Resta infine da capire la condotta dell’amministrazione scolastica. Nella fattispecie si è o no costituita in giudizio? Se gli uffici scolastici hanno prodotto le contro deduzioni al ricorso presentato dal genitore dell’alunno costretto dai docenti a ripetere l’anno nella classe frequentata lo scorso anno, avranno sicuramente evidenziato due circostanze che, sul piano giuridico, hanno costituito da sempre il fondamento dell’attività giurisdizionale. La prima: la sentenza del Tar può annullare l’atto dell’amministrazione, ma non sostituirsi ad essa; se il giudizio negativo sul profitto dell’alunno espresso dal consiglio di classe è viziato, il Tar lo può censurare con l’annullamento; non può sostituirsi al giudizio di otto, nove docenti del consiglio di classe deputati, in via esclusiva, a pronunciarsi sull’ammissione o meno di un ragazzo alla classe successiva. Sarà poi il consiglio di classe eventualmente ad emendare i vizi riscontrati dal Tribunale. Grillo dice che “uno vale uno”; al Tar di Trieste ogni giudice sembra valga tre professori! Il secondo principio che la legislazione scolastica ha da sempre enunciato e la giurisprudenza ha sempre accolto, riguarda il potere ed il diritto del docente (singolo o in collegio) di valutare l’alunno. La libertà d’insegnamento è un diritto garantito dalla Costituzione. Tale libertà comprende in modo intrinseco il diritto alla valutazione. Se tali circostanze sono state rappresentate  dall’amministrazione al Tribunale e da questo ignorate, vuol dire che la sentenza cozza contro i diritti dei docenti.

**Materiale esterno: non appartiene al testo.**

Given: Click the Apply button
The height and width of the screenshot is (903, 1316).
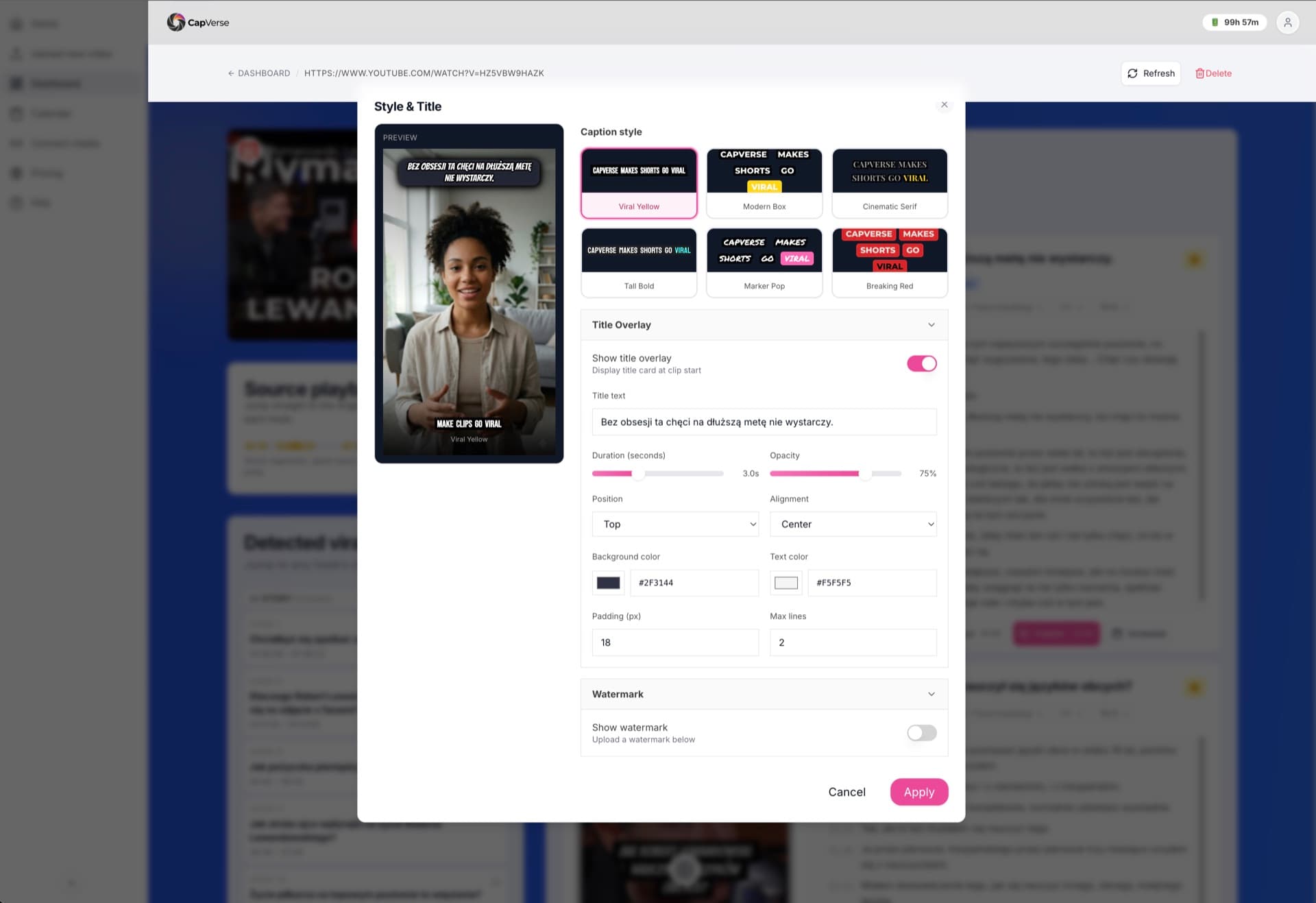Looking at the screenshot, I should [x=918, y=792].
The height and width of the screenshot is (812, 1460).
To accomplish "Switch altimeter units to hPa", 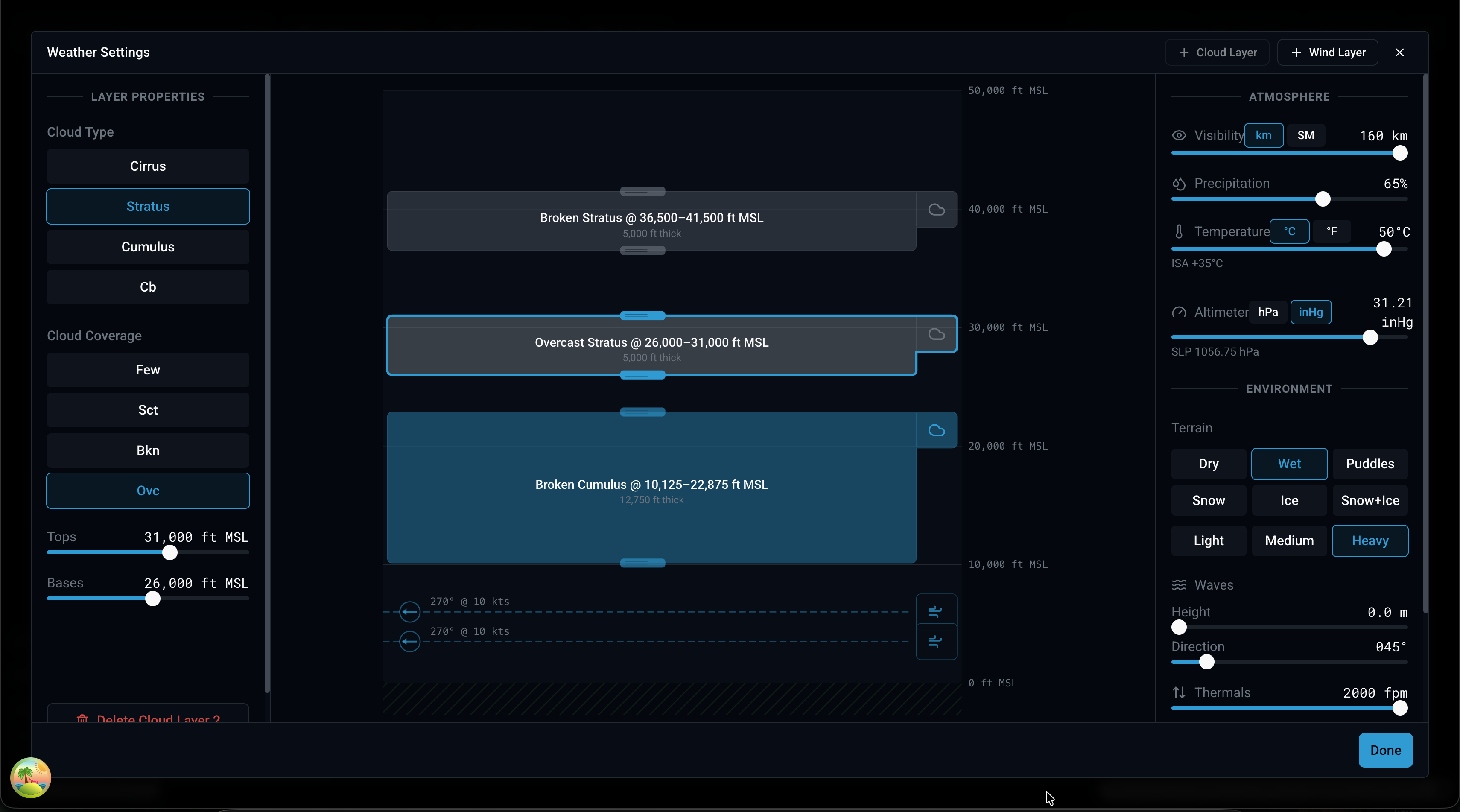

Nessun cavillo giuridico, nessuna creativa interpretazione della legge, nessuna autonomia dell’ordine giudiziario consentono di disconoscere la libertà d’insegnamento e i diritti di chi con responsabilità e correttezza sta in cattedra.

A meno che l’invasione di campo sia diventata uno sport nazionale e non un’espressione per descrivere un increscioso incidente accaduto in uno stadio di calcio.